Few things rankle your colleagues more than poor office etiquette and, it turns out, the worst thing you can do is use speakerphone in an open or shared office. This behavior drives 75 percent of women and 65 percent of men mad, according to a survey of 811 employees conducted by Signs.com, a company that creates customized signage and presentation materials.
In the era of open offices, any behavior that unnecessarily adds to the existing noise pollution, which so often comes with a large room full of people typing and talking, will irritate your coworkers the most. After speakerphone chats, the next most obnoxious thing you could do was gossip — 70 percent of woman and 66 percent of men saw this as unacceptable.
The fact that these two actions dominated the list only further supports what a study by Oxford Economics found last year: The noise levels in open offices have reached such heights that 63 percent of employees said they lacked quiet space for work, having a "negative effect on their productivity, satisfaction and well-being."
Of course, people may also hate gossip reasons besides the actual sound of it. Such petty and unpleasant talk tends to divide offices, alienate employees, lower morale and depress productivity — all things no worker or manager wants.

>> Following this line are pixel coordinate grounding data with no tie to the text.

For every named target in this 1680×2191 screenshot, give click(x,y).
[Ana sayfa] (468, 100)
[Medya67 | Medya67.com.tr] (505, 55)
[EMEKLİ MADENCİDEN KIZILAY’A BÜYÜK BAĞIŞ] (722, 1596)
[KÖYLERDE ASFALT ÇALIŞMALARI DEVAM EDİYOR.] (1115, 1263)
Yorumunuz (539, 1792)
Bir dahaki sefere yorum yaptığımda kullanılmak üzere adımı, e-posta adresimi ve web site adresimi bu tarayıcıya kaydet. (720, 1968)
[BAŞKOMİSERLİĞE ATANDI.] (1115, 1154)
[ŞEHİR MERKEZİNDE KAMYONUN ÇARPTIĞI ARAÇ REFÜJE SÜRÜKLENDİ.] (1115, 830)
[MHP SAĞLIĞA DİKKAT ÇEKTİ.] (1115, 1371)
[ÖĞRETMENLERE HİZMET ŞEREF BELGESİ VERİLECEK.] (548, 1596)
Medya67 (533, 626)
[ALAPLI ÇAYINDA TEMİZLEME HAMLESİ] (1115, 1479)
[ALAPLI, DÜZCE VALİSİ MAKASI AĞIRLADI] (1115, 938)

As a side effect of that noise and the lack of privacy in open offices, many employees have significantly less face-to-face interaction, as much as 70 percent less than when they have spatial boundaries, according to studies recently published by The Harvard Business School. Instead, they turn to electronic communications, which can surge in usage by as much as 50 percent when a business moves to an open floor-plan.
That reliance on digital communication likely helps explain why workers take their formatting and inbox flow so seriously. Almost 70 percent of women and 62 percent of men found that using all caps in digital messages, be it in Slack or email, was irritating and unacceptable. While 65 percent of woman and men found that using the "reply-all feature" to respond to messages not all team members actually needed to be included on was another huge pet peeve.
Sending emails to the entire team, improperly using bold or italics in messages, and sending joke emails to the entire team will also piss off just under half of your coworkers.